WORK TO COMPLETE >>
Reproduce word for word every line from the one containing "The width and height of the screenshot is (919, 490)." through the end of the listing below; omit the pictures.

GIVEN RECORDS >>

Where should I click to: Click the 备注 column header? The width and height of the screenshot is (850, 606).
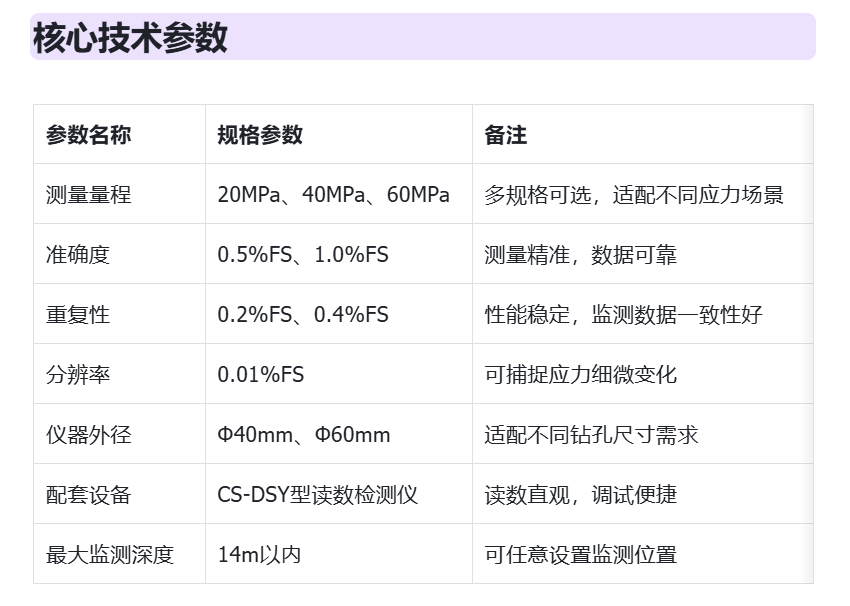(506, 135)
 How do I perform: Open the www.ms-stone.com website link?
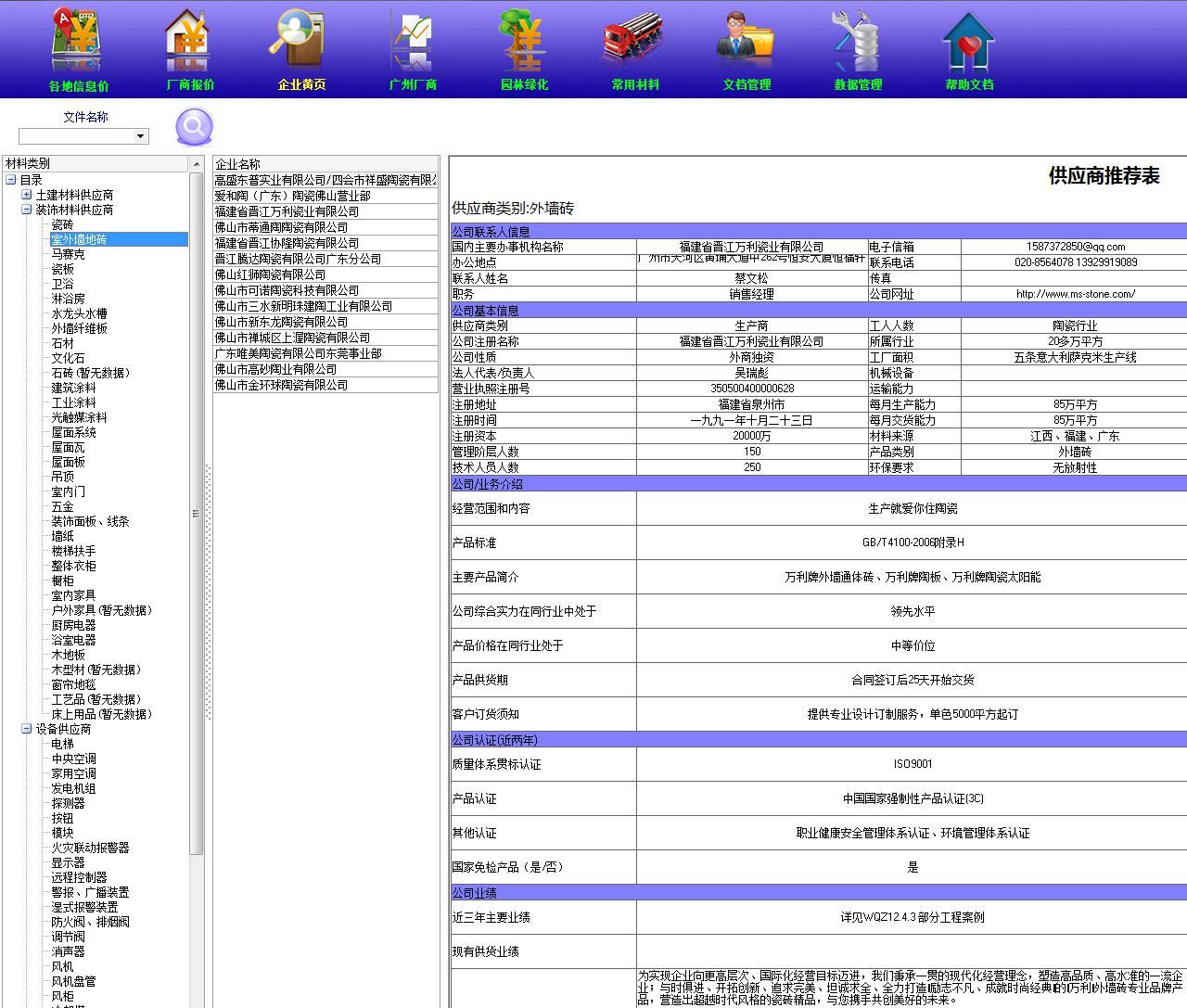tap(1075, 294)
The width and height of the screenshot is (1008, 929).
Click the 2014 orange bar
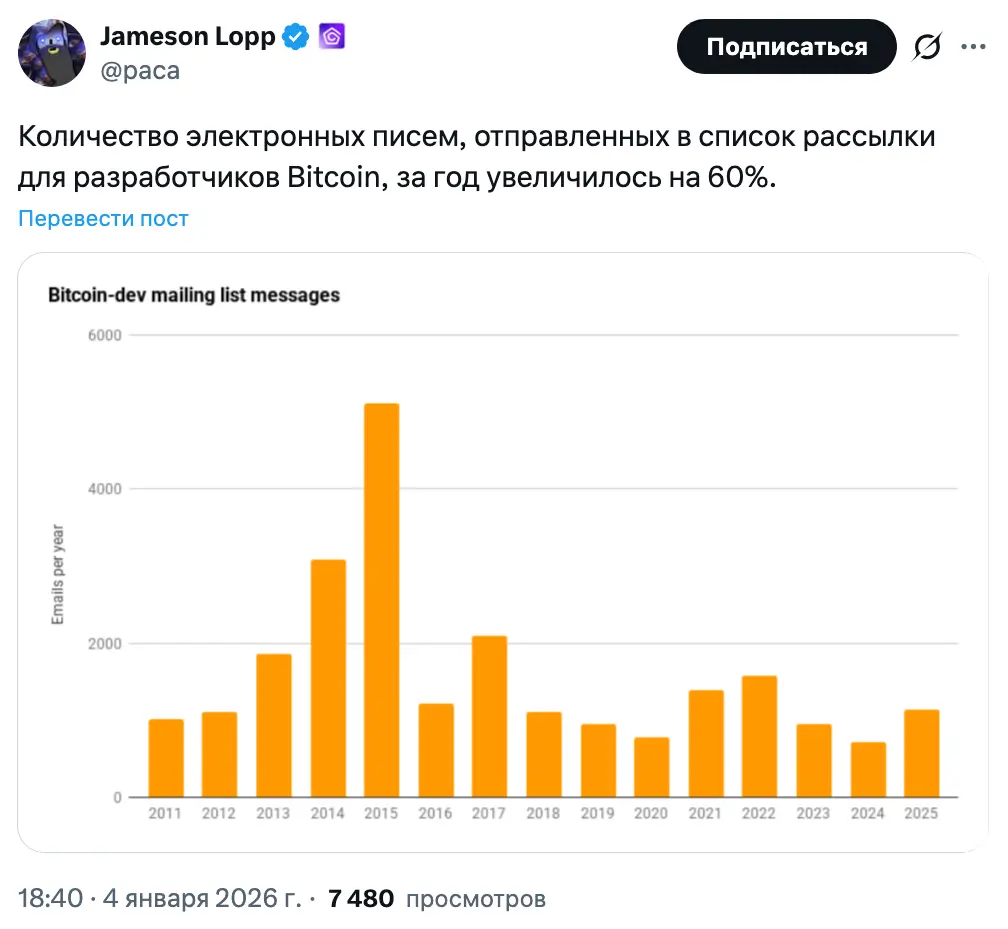(328, 678)
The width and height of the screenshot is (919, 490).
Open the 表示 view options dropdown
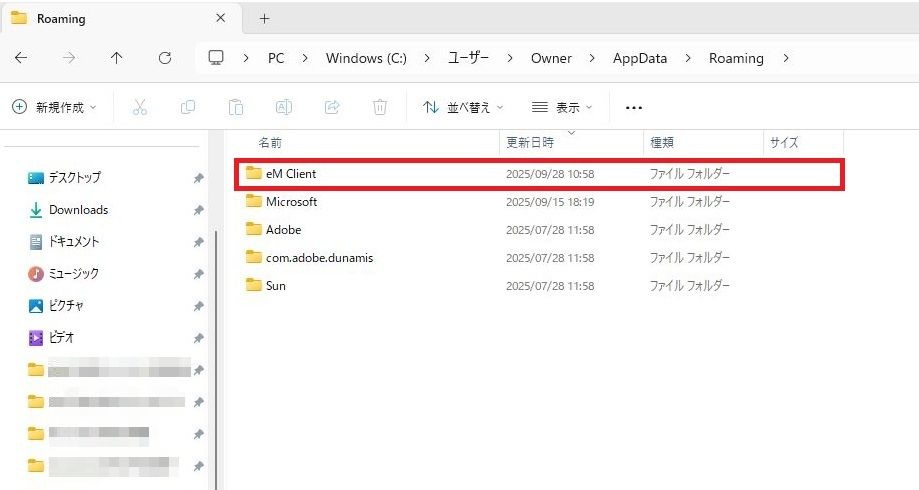pyautogui.click(x=562, y=107)
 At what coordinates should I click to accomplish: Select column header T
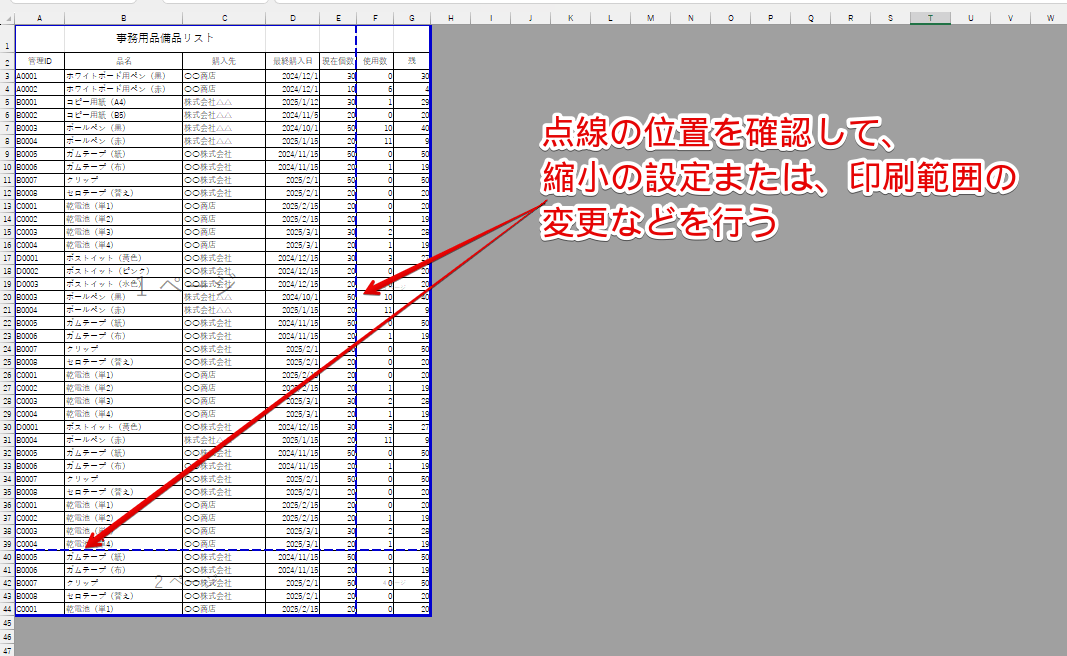tap(929, 17)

RESPONSE FOR THIS EXERCISE >>
The width and height of the screenshot is (919, 490).
Open the 表示 view options dropdown
pyautogui.click(x=562, y=107)
 At what coordinates should I click to accomplish: Select column header T
tap(929, 17)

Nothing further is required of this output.